Cassandra withdrew from Darius’s arms, her cheeks wet with tears.
Tita held out her arm, beckoning once more. “Come, child, you will sleep beside me.”
Cassandra shuffled forward and the Dol Walin wrapped its willowy arm around Cassandra’s shoulders, guiding her along the string-light railing.
Darius’s heart ached as he watched her go. He wanted to call out some last word of goodbye, but he didn’t want to wake all of the children in the cavern by doing so. Cassandra glanced over her shoulder and waved.
Darius waved back and smiled, hoping she couldn’t see his lips tremble. Then she turned around, and Darius watched her walk up the path to one of the flat areas lined with pillows and sleeping children.
Darius’s hand fell back to his side. He just stood there, numb and frozen with grief.
“We have to go,” Ra whispered sharply.
But Darius couldn’t bring himself to look away from Cassandra’s diminishing silhouette. Suddenly he had an awful feeling that this was a mistake.
A hand slipped into his and tugged on his arm. He turned to see Lisa at the other end of that hand, her eyes shining and cheeks glistening. “Ready?” she asked.
No, he thought, but nodded and allowed her to lead him away. They followed Ra, Gatticus, and Blake down the tunnel, back the way they’d come and up the stairs into the deepening darkness of the stairwell. Lisa held his hand the whole way.
Chapter 25
Ectos, the Sicarian, and the Vixxon were waiting outside the hut at the top of the stairs. Ra led the way around the tree to the wooden platform elevator. Everyone piled on and Ra punched a button to take them up. As the elevator rose,
Darius noticed that the moon was now a full golden disc in the sky, peeking out just above the scraggly black branches of the forest canopy. The moon was smaller than before, now only taking up a quarter of the night’s sky. Looking down, Darius saw the streets stretching in all directions, littered with bodies. Here and there the streetlights flickered, alternately revealing and concealing the carnage. Darius was alarmed to find that he couldn’t spot any living people walking among the dead.

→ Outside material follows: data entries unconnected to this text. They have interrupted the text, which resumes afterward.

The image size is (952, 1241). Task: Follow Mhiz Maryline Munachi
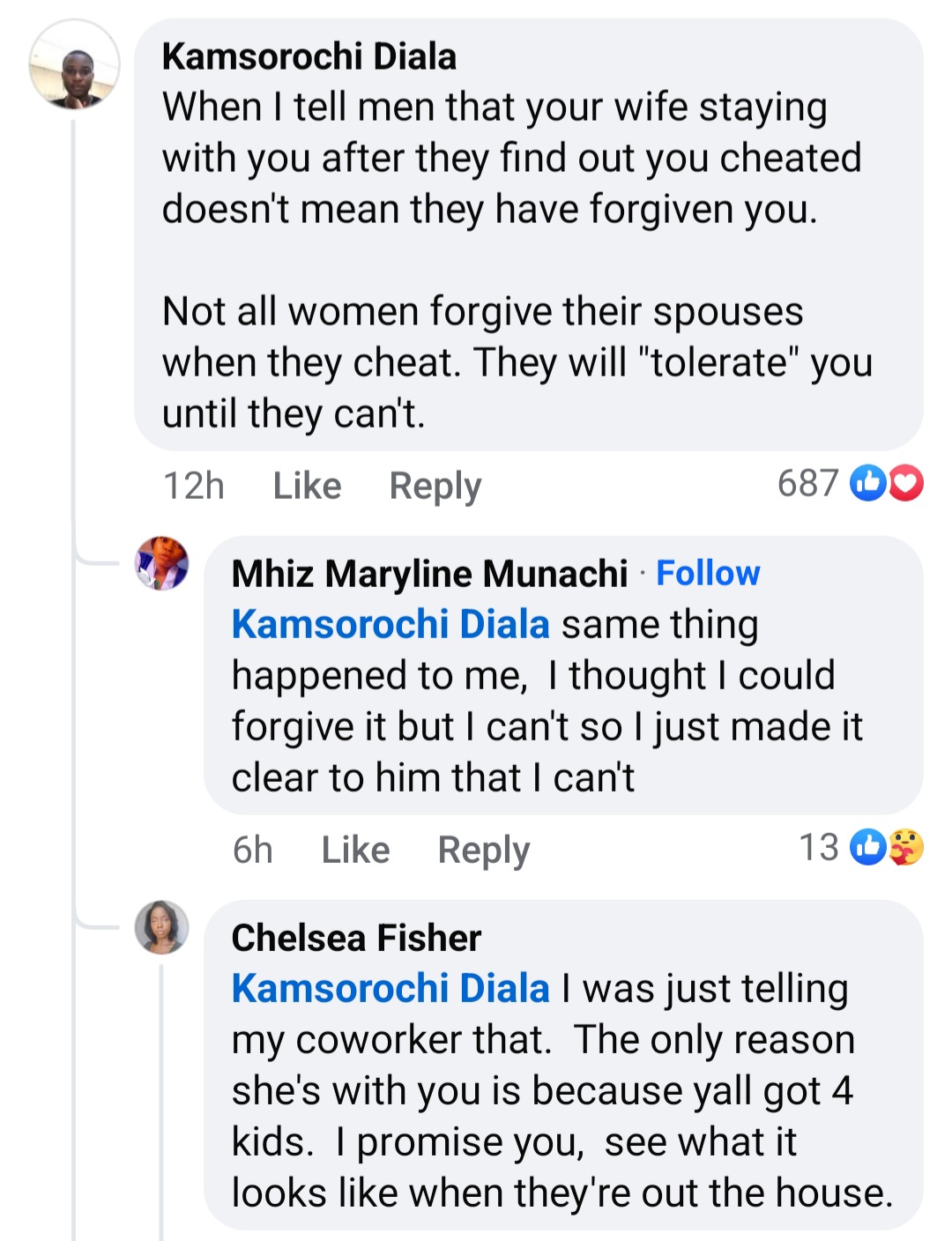click(708, 573)
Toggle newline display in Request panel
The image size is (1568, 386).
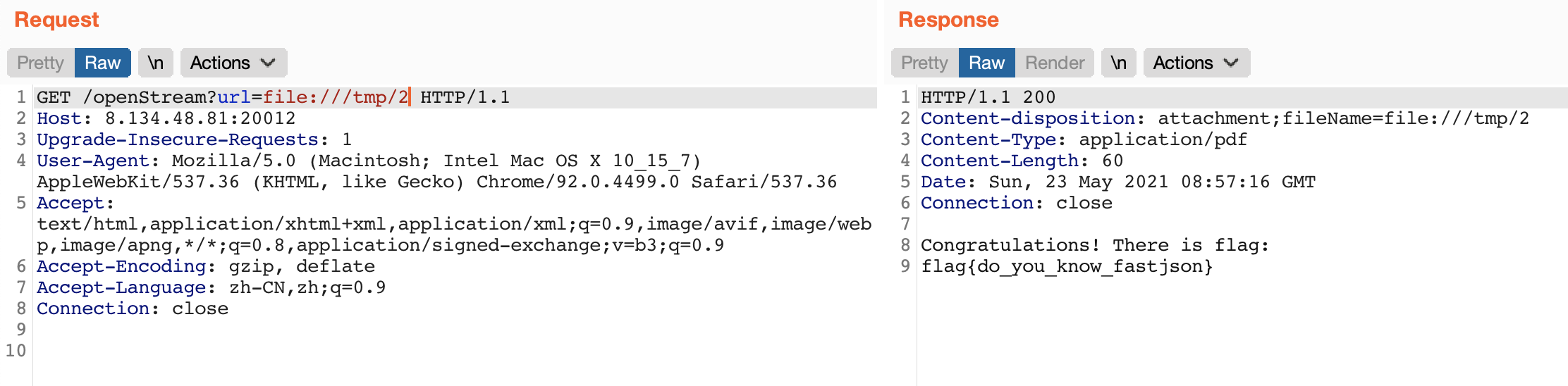pos(155,63)
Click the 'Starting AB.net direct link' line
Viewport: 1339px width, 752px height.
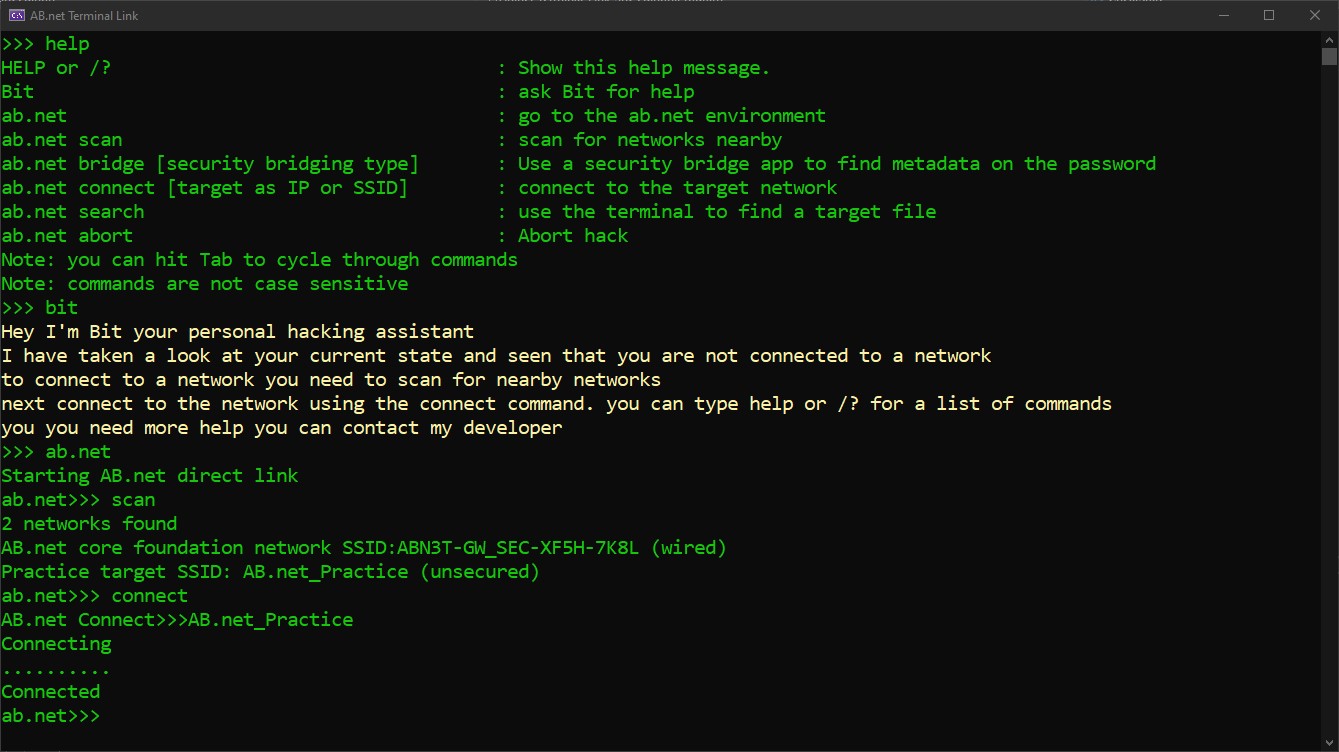point(150,476)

“Are there any survivors?” he asked.
“A few,” Ra replied. “Perhaps a dozen.”
“So all those kids...” Lisa trailed off.
“Tita will look after them,” Ra replied.
“But don’t you need adults up here to provide food and clothing for them?” Lisa asked.
“We will get a new shipment of prey with the arrival of the next Cygnian warship,” Ra explained. “They will help us rebuild.”
The elevator stopped. Their ship was sitting on the platform right where they’d left it, seemingly unharmed. Darius hoped none of the Phantoms had clawed their way inside. Captain Riker came striding across the platform to greet them. “Good to see you made it, Ra,” he said.
“And you, my brother,” Ra replied as he strode out to greet the burly human. When they reached each other, the two men gripped the backs of each other’s necks and touched foreheads in greeting. Darius and the others looked on from the side of the landing pad.
Ra withdrew and Captain Riker shook his head. “I have never seen a Phantom attack like that before,” he said.
“Nor have I,” Ra agreed.
“They slaughtered us. The entire village,” Riker went on. “My wife...” he trailed off, his voice cracking. Then he cleared his throat and shook his head. “She is with the Revenants now.”
“I am sorry,” Ra said. “Those responsible will pay.”
The Sicarian gave a low, sibilant roar, which might have been his agreement, and the Vixxon muttered something under her breath, making Darius wonder if they’d lost loved ones too.
“One of the Ghouls said something about this attack being revenge for the destruction of the fuel depot,” Darius said.